───── EXCERPT PROVIDED ─────

The staff cornered me this morning, saying that we were short of material for today. I was given a stark ultimatum – write or die! I thought it over and decided to go for the first option. Here is the result. Editor
Aspects of Sport
During my many years in commerce, I often felt like a fish out of water when my colleagues debated sporting matters, which appeared to be of consuming interest to everyone but me. On one occasion, the fellow who worked at the desk next to mine remarked that I never offered an opinion on soccer, rugby, golf, or anything other than cricket. I agreed, then mystified him with an assertion that I did not consider our summer game as a sport. What was it then, he asked. I replied that I saw it as an aesthetic experience, a contrast of colours, styles and elegance – a ballet of sorts, the element of competition being incidental. I also ventured the apparently heretical view that cricketers do not normally over-exert themselves, so couldn’t really be regarded as sportsmen, admirable though their occupation may be.
My colleague demanded an explanation of what he clearly felt was an outrageous notion. I responded to the effect that I saw sport as an activity in which the participants gave their all for a short time, and that I could not put cricket in that category. Confining myself to the men’s game because I had never seen the ladies play, I cited the example of a fast bowler, perhaps the player most widely regarded as being subjected to physical stress.
As there was no argument from my workmate on that point, I proceeded to examine what a ‘quickie’ does. He approaches the wicket by running at most about thirty yards, the first few of which he negotiates at a modest pace. Therefore, he runs flat out for maybe fifteen yards before releasing the ball. That done, he rights himself and strolls back to his mark, taking forty or fifty seconds to do so, after which he repeats the process. If he avoids bowling no-balls or wides – his own fault – he bowls six balls to complete an over before retiring to a fielding position, in which his services are needed only intermittently. During his over, he has run barely a hundred yards in four or five minutes, with leisurely ambles between deliveries.
Notwithstanding this somewhat relaxed schedule, we often hear commentators speaking of how desperately tired old Whatshisname must be, having toiled through twenty overs in a day. Oh, come on. Twenty times a hundred yards is little over a mile, and that spread over six hours, interspersed with generous breaks for lunch and tea, plus three official stoppages for drinks all round and goodness knows how many individual pauses for imbibing. One’s heart bleeds.
A batsman, in the extreme case of his being at the crease all day, will probably score rather over a hundred runs, usually about half of them in boundaries, so will have dashed between the wickets maybe fifty times. Let us be generous, allowing him twenty-five yards per run, and further accepting that in addition to his own efforts, he covers the same ground in responding to his partners’ shots. He has then racked up a distance fairly close to that galloped by the fast bowler, and he also has had numerous rests between his bouts of work. He may be fatigued psychologically but surely not physically. After all, he is supposed to be an athlete of sorts, is he not?
The fielding is shared among eleven players. While one or other of them may have a short sprint on occasion, he will usually have plenty of time to recover before any possible repeat is necessary. I do spare a thought for the wicket-keeper, who must be on the alert for every ball, and who is the target of too many verbal brickbats. Anyone who opts for this job must be either astoundingly valiant, or of questionable sanity.

───── DATASET RECORDS ─────

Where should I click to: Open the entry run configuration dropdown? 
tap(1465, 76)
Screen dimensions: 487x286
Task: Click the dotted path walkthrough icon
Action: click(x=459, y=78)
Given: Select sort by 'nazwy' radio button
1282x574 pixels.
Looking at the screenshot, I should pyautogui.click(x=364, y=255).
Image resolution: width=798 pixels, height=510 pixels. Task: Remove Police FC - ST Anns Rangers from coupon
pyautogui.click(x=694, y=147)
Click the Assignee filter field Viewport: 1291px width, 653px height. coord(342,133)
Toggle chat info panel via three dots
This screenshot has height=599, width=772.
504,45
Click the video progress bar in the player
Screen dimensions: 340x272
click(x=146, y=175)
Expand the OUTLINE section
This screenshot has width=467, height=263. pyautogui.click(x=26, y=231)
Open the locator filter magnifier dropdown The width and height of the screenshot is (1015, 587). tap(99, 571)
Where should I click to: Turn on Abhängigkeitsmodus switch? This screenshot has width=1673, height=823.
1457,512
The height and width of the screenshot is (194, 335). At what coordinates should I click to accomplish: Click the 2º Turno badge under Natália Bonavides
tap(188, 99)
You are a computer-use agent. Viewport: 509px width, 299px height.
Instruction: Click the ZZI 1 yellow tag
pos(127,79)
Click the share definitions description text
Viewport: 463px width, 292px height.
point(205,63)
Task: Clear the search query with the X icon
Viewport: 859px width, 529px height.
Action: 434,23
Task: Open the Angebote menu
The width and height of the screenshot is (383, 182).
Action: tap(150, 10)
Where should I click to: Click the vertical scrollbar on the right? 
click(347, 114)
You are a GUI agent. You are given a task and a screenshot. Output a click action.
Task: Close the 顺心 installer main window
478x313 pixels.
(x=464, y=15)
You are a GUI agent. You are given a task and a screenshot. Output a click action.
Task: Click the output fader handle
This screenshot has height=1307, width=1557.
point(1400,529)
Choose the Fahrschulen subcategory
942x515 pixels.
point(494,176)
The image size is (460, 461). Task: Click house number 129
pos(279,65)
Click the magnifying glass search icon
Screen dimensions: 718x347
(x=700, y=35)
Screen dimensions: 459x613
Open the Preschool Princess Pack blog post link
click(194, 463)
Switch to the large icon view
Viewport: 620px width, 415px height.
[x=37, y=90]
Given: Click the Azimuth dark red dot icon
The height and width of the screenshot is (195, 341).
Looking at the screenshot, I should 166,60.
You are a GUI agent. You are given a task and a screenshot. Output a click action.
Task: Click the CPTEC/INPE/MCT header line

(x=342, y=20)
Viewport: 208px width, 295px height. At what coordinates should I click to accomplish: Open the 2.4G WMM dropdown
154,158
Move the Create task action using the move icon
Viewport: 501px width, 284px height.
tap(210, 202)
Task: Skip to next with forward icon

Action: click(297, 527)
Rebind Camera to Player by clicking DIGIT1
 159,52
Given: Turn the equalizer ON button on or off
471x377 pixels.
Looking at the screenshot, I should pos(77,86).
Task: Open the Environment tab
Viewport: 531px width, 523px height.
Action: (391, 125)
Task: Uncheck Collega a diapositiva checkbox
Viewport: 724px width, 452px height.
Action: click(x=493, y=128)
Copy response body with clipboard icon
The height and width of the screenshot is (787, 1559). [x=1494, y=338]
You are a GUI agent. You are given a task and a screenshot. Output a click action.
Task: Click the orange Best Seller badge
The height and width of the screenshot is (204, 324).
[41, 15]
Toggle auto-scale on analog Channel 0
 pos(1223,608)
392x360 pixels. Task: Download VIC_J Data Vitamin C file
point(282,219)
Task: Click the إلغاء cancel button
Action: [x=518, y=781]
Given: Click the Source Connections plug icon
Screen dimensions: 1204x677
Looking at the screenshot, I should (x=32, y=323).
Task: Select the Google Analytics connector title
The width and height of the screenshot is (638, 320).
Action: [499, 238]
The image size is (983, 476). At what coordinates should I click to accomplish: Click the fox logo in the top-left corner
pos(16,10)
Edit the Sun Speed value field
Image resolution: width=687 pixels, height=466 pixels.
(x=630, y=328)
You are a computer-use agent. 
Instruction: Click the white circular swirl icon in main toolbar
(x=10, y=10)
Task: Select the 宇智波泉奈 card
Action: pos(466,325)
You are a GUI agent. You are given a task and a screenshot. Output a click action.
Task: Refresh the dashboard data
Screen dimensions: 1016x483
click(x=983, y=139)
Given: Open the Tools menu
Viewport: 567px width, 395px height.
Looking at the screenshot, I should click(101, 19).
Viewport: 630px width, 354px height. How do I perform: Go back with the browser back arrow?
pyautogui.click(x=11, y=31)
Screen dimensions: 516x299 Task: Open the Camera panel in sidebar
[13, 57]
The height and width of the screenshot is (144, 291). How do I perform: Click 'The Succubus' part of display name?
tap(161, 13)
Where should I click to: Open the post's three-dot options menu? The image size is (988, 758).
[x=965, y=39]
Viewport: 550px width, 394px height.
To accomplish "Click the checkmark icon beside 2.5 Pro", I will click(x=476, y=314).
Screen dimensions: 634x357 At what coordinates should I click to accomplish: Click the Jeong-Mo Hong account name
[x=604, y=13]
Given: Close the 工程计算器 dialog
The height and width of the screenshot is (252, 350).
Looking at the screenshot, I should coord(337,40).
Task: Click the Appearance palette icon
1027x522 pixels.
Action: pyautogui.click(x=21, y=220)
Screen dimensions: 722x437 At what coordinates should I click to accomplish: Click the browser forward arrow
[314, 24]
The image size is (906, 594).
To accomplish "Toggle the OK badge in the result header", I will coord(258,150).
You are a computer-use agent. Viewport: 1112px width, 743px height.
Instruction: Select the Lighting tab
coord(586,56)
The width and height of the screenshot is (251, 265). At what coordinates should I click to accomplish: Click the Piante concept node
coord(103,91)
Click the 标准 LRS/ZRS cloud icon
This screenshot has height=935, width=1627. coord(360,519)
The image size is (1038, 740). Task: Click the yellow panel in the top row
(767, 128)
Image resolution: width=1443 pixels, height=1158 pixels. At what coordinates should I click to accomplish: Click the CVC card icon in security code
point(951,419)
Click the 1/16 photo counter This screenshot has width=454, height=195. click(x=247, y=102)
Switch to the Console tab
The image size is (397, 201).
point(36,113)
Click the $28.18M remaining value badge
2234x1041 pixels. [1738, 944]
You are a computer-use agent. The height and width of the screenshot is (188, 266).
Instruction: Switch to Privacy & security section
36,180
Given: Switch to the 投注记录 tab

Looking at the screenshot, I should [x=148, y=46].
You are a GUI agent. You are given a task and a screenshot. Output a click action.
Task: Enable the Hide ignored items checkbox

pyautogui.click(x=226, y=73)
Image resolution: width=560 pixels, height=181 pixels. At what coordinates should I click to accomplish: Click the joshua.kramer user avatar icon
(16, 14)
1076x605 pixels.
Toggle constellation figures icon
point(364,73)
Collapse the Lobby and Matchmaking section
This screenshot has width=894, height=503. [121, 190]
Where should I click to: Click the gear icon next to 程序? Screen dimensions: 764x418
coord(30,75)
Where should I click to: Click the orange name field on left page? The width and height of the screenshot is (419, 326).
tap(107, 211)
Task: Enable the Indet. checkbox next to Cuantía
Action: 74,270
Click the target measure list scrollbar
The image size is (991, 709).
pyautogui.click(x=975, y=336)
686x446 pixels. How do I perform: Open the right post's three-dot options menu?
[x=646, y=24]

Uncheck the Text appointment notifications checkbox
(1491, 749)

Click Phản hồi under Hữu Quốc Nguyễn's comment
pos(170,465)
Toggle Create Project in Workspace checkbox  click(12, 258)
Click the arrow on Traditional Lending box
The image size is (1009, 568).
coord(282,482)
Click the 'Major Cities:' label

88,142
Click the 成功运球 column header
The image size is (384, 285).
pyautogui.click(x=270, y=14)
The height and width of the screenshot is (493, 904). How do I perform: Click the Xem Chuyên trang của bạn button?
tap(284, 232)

─────

Pick up the essay on cricket and sport where it stops, and write the next few paragraphs.

I finished my appraisal of cricket with a reference to the attitude of its organisers, officials and players toward spectators, who having paid up are often treated with disdain. Assuming that a game starts on time – always questionable because of rain or bad light – many ruses will be employed by those on the field to slow or interrupt play. A batsman declines to face a ball because someone moves behind the bowler’s arm. A bowler aborts his run-up, having got it wrong. Sunlight falls on a window, dazzling a batsman – that’s good for three or four minutes’ delay. The ball will be inspected repeatedly, following complaints about its shape. And so it goes on, with the gladiators and umpires apparently intent on ensuring that actual play is kept to a minimum.
Perceiving that the rant had ended, my colleague said I had given him food for thought, adding that since he had finally got me going on this subject, perhaps I might have something to say about other sports. This was a tricky one. I had nothing of a general nature in mind, but his prompting led me to wonder whether I should touch upon a point I had long thought of raising. The trouble was that we were in sensitive territory.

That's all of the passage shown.